I was sitting in our idled parked car on Charles Street yesterday, next to a thoroughly content sleeping toddler after a great day at the Maryland Zoo and I took the opportunity to catch up on some essential reading. And that led me to NYA's great tale of taking his three-year old to an away match last month.
Our almost two-year old has been dragged to soccer games, college basketball games, NFL games, and baseball games, with various levels of enthusiasms at the different events. This last week, however, was huge for me -- I was going to take her to Wrigley for the first time and share a singular passion. Initially, the wife and kid were in Chicago for five days to celebrate mother's day with four generations. I was to join them on Wednesday for a matinee match up against the Marlins. Last minute developments at work allowed me to take a mini-vacation and spend five days in Chicago as well. I figured that I should push my luck and got tickets for the Tuesday evening game as well.
Tickets for two games in hand and an unenthusiastic agreement from my wife earned, my next mission was to get my daughter excited about the trip. On Sunday, we steal away from the family at our brunch spot to sit at the bar and watch the Cubs play in Cincinnati over coffee and apple juice ("That's Starlin Castro... can you say 'Yeah Castro!'? No? Ok, well that's Derrek Lee, he's awesome but is having a tough year so far.") The game lost out to the novelty of a spinning bar chair and we only saw two frames. On Monday at Navy Pier, I used the opportunity afforded by a call that the missus had to make to take our little girl to a store selling sports gear. Going straight to the Cubs section, she picked up a foam Cubbies finger and began walking around the store waving it in the air. That seemed positive. But three minutes later, she has wandered over to the Sox section of the store and was trying on a series of pink Sox hats. And that was it. No Cubs gear for her. She told me that she might settle for an orange Bears hat, but Cubbie blue was not going to grace her head. We left the store without a purchase, although we later picked up Cote D'Ivoire wristbands that she wanted from a Puma store -- a sign of things to come that I did not fully appreciate at the time.

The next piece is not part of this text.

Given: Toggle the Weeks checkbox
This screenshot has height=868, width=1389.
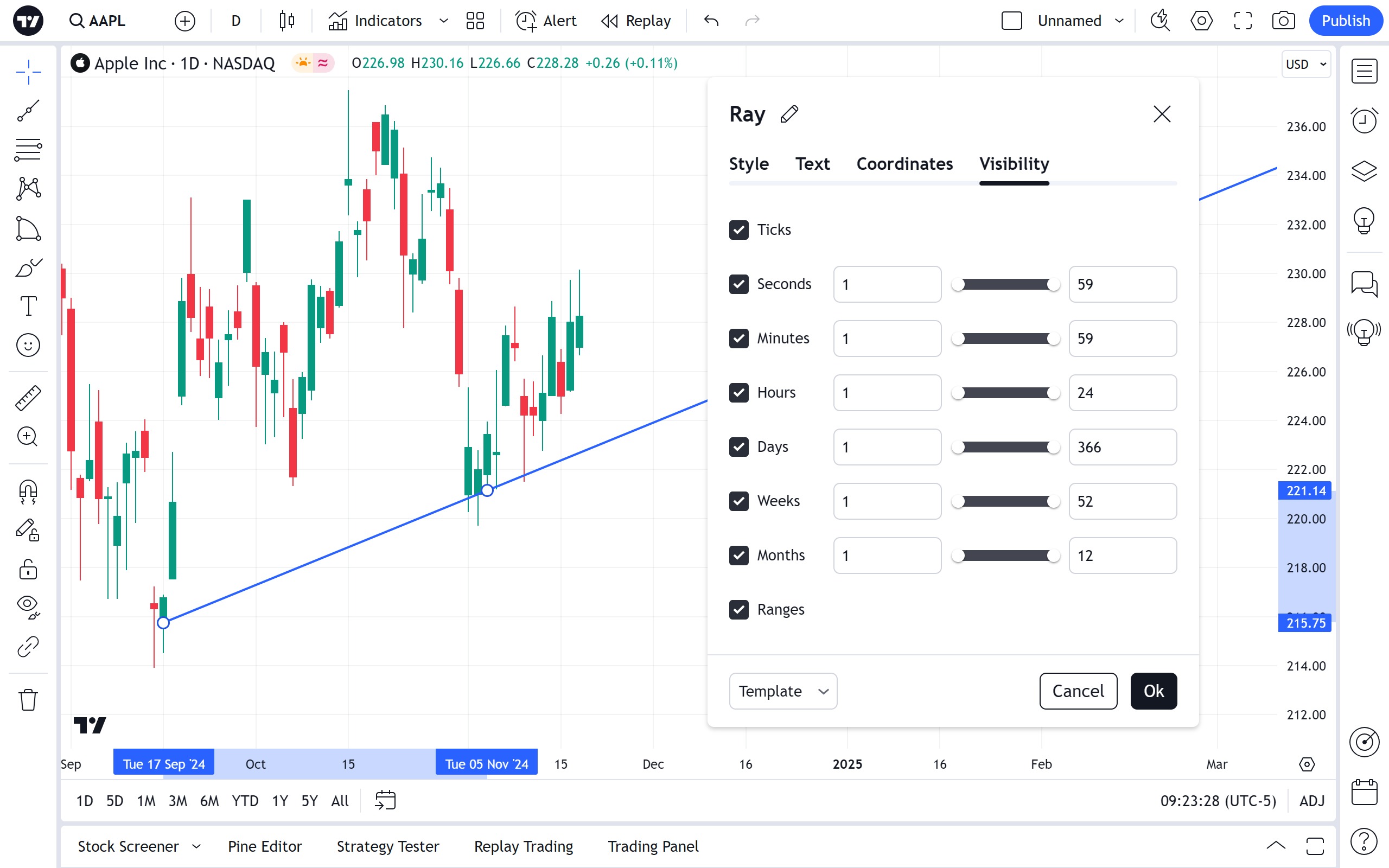Looking at the screenshot, I should 738,501.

I ended up picking up a $20 pink "Cubs Princess" hat from an overpriced shop on Michigan Avenue when she was asleep in her stroller on Tuesday and it was off to Wrigley. There is nothing rational about my love for Wrigley Field. Walking my little girl to the stadium on Tuesday, we started skipping. We said hello to everyone we passed by and the smile across my face would have made it difficult for anyone to recognize me. Our seats were off the first base line on the field and it was cold. Like 40 degrees of cold, cold enough that there were a lot of empty seats all around us, only to be filled in at the seventh inning by folks that finally decided to leave their respective Wrigleyville watering holes.
The cold did not bother my little girl. The game, on the other hand, bored the hell out of her. Sitting close to the field gave her full opportunity to watch Randy Wells and ex-Cub Ricky Nolasco face-off... and she was unimpressed. She made it through three innings trying to entertain herself, but by the fourth it was all over. Eventually, she walked over to me and told me that she wanted the players on the field to "go away." When I repeatedly failed to understand the meaning of her request, she clambered up the seat next to me, grabbed my face by putting a hand on each cheek, looked me in the eyes and said "soccer game, I want soccer game." We lasted through the seventh inning (in part because I bought her a giant chocolate chip cookie, drawing the ire of my wife), spent Wednesday at the Brookfield zoo, and, back home, I took her to soccer games on Thursday and Saturday night. She had a great time at both and asked to go to another one today. She has not asked for a baseball game.